(Stored data)
━━━━

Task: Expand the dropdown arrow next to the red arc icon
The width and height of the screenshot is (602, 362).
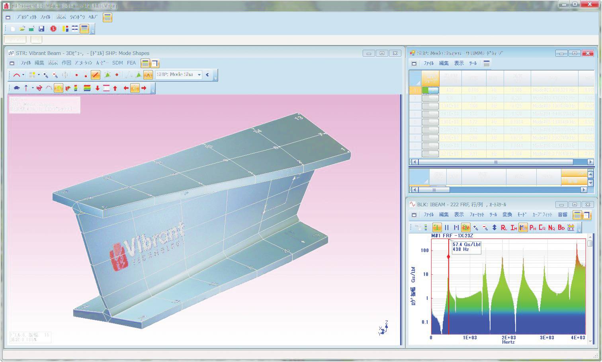Action: [x=23, y=74]
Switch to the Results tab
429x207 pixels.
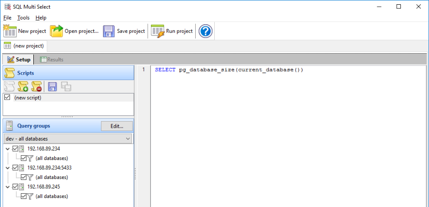pyautogui.click(x=52, y=60)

━━━━

(Work instruction) Instruction for this listing: copy it exactly, but leave the images behind.

(Answer space)
Task: Expand the dropdown arrow next to the red arc icon
The width and height of the screenshot is (602, 362).
Action: [x=23, y=74]
Switch to the Results tab
429x207 pixels.
pyautogui.click(x=52, y=60)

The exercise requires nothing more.